The feed intake and FCR were significantly affected by rearing system (p < 0.01), genotype (p < 0.05), and R x G (p < 0.05). While genotypes had similar feed intakes under organic conditions, the brown layers consumed more feed (i.e., 3.77%) than white laying hens in the conventional cage system. Brown laying hens were more active in scratching and foraging behaviors than white hens in the organic rearing system. The FCR was worse for organically reared white and brown laying hens by 21.0% and 8.8%, respectively, as compared to their conventionally reared counterparts. This determination is consistent with reports from Lampkin (1997) and Castellini et al. (2004) who reported that laying hens raised in organic systems had higher feed intakes and FCR, which may have been derived from their increased motor activities. Also, our results were parallel with those of Mugnai et al. (2009).
A significant rearing system by genotype interaction was observed in terms of livability (p < 0.05). The livability of the white hens reared in the organic system was 14% lower as compared to the brown hens reared under the same conditions, whereas the white hens survived better (i.e., by 3.42%) than their brown counterparts in the conventional cage system. Interestingly, the deaths that were observed in one of the replicates resulted from cannibalism. This determination is consistent with the findings of some previous studies that reported a higher mortality stemming from cannibalism in organic rearing systems (Lampkin, 1997; Danish Poultry Council, 2000; Bestman and Wagenaar, 2003).
Both rearing system and genotype significantly affected body weight of hens at all age each periods examined, i.e; 23, 28, 36, and 70 wk of age (p < 0.01). Body weight of hens in the organic system was heavier than those reared in the conventional system except at 70 wk of age. However, a converse pattern was observed in final body weight. As was expected, brown hens were heavier than white hens throughout the experimental period (Table 4).
Egg quality characteristics
Data describing the effects of rearing system and hen genotype on egg quality traits is presented in Table 5. Genotype significantly affected all egg shell quality and internal egg quality characteristics (p < 0.01). On the other hand, the egg shape index, shell thickness, and yolk color were influenced by the conditions of the rearing system (p < 0.05). Also, a significant rearing system by genotype interaction was observed for overall internal egg quality traits, excluding albumen height, Haugh unit, and yolk color (p < 0.05).

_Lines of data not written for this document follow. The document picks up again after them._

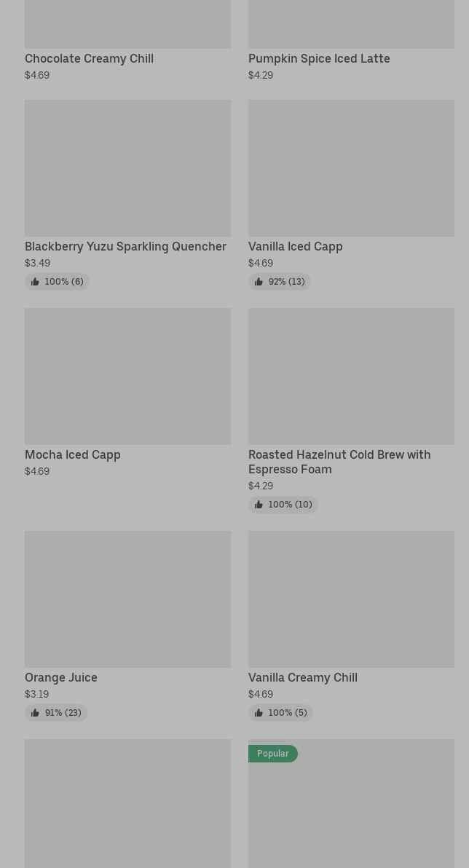This screenshot has height=868, width=469.
Task: Open Vanilla Iced Capp product title
Action: click(295, 246)
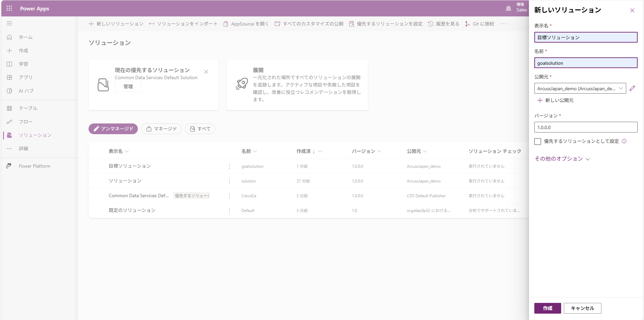Select the すべて filter pill
The image size is (644, 320).
pos(200,129)
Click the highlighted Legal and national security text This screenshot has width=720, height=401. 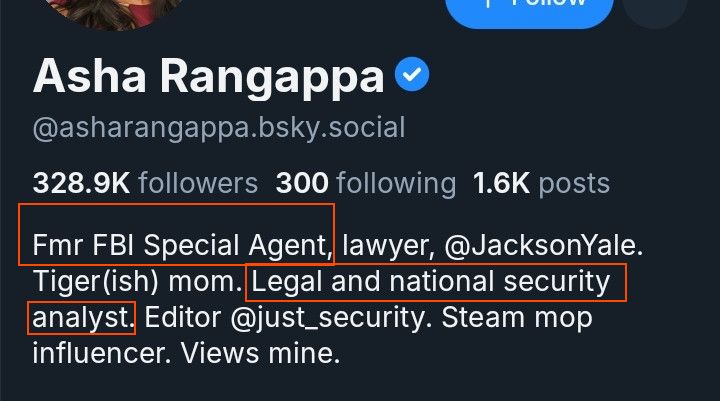(431, 282)
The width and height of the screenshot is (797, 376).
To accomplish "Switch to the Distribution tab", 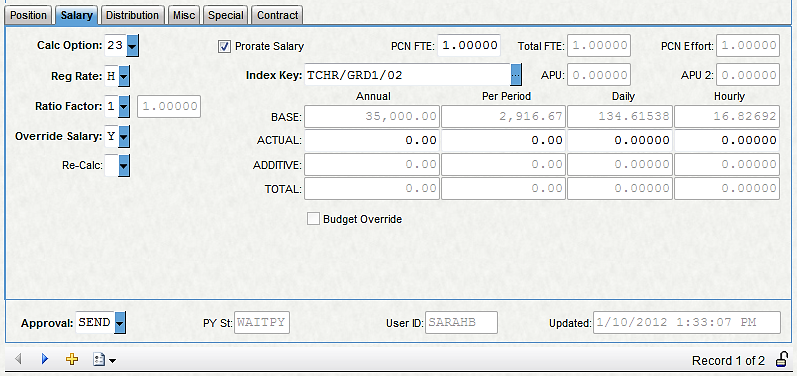I will coord(132,15).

The egg shape index values for eggs from white layers reared in an organic system was higher than that of eggs from white layers reared in a cage system, while no differences were observed in the egg shape index values for brown hens regardless of rearing system. These results are inconsistent with indication of Clerici et al. (2006) who reported no differences in the egg shape index values for eggs from layers reared in an organic or conventional system.
The egg shell thickness and shell breaking strength of eggs from white laying hens were higher than that of eggs from brown layer hens in both rearing systems. Eggs from layers in the organic system had an increased egg shell thickness as compared to eggs from layers in the conventional system. The findings from this present experiment agree with other studies (Rizzi et al., 2006; Mugnai et al., 2009) reporting that organic eggs have thicker egg shells as compared to conventional eggs. Ingestion of tiny stones and the hens' direct exposure to sunlight in the outdoor area to promote mineral metabolism, possibly leading to the augmentation of minerals in the shell, are potential reasons for the thicker and heavier shell structure in organic eggs (Rizzi et al., 2006). While several earlier works confirmed our findings (Clerici et al., 2006), others showed contradictory results (Minelli et al., 2007; Rossi, 2007).

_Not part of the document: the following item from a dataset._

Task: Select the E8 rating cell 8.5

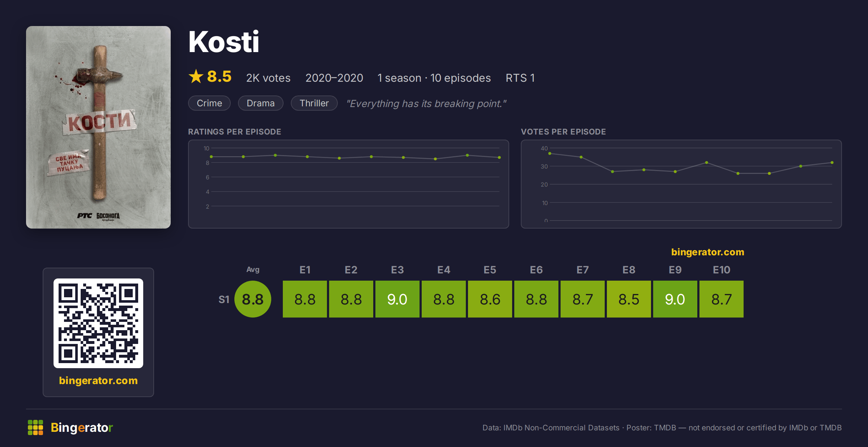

The albumen height and Haugh unit of eggs from white layers was higher than that of eggs from brown layers both rearing system. Eggs from brown layers in the organic rearing system had increased albumen height (from 6.10 to 6.35) and Haugh unit (from 75.50 to 77.73) as compared to eggs from brown layers in the conventional rearing system. In contrast, no differences were observed in these characteristics for eggs from white layers from either rearing system. Our results are in accordance with the findings of the Minelli et al. (2007) who reported deterioration in the Haugh unit for eggs from brown layers presumably due to an alteration in albumen pH that might have been driven by the higher concentration of ammonia in the conventional cage system.
Indeed, brown hens reared in an organic system showed vigorous foraging activity in the yard in addition to the extra 2 g daily feed intake as compared to brown hens in cages. Consequently, a logical assumption would indicate that organic brown hens might have ingested more protein via grass residue, worms, and insects in the outdoor area. Hence, the extra cumulative nutrient intake might remarkably promote albumen quality in organically reared brown hens. Yet, no improvement was seen in the albumen quality of eggs from the white genotype.

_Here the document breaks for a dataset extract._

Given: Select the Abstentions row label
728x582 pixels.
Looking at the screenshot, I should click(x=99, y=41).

The yolk color score that determinates the yellowness of the egg yolk was higher in eggs from brown hens as compared to eggs from white hens reared in both systems. The yolk color score for eggs from both white and brown hens reared in the organic system was inferior to their eggs produced by their counterparts reared in cages. This was also true for eggs from organically reared hens with no available grass in the outdoor area during the summer season (Mugnai et al., 2009). The authors concluded that birds used the in-feed carotenoids to protect themselves from solar irradiation in association with their biological protective actions. From another point of view, since carotenoids were known to provide a stronger immune response (Tengerdy et al., 1990; Moller et al., 2000), they might have been directed to support the immune system rather than being deposited in the egg yolk in cases where hens were directly exposed to sunlight as was experienced in this study. The higher yellowness in eggs from hens in cages is related to the presence of synthetic colorants in the conventional feed (Rossi, 2007).
Effects of rearing system and hen genotype on egg components, protein content, and yolk cholesterol concentration are presented in Table 6, and their influences on fatty acid composition of whole egg is given in Table 7.
Rearing system significantly affected albumen, yolk, and shell ratio, and significant differences in albumen and shell ratios were determined among genotypes (p < 0.01). Albumen ratio showed different tendencies in each rearing system signifying a rearing system x genotype interaction (p < 0.05). Our result that albumen ratio was not affected by rearing system was in accordance with the findings of the previous studies in which brown layers were used (Van Den Brand et al., 2004; Cerolini et al., 2005; Rizzi et al., 2006). However, in contrast Cherian et al. (2002) found that white eggs in organic system had higher albumen ratio than those produced in a conventional cage system.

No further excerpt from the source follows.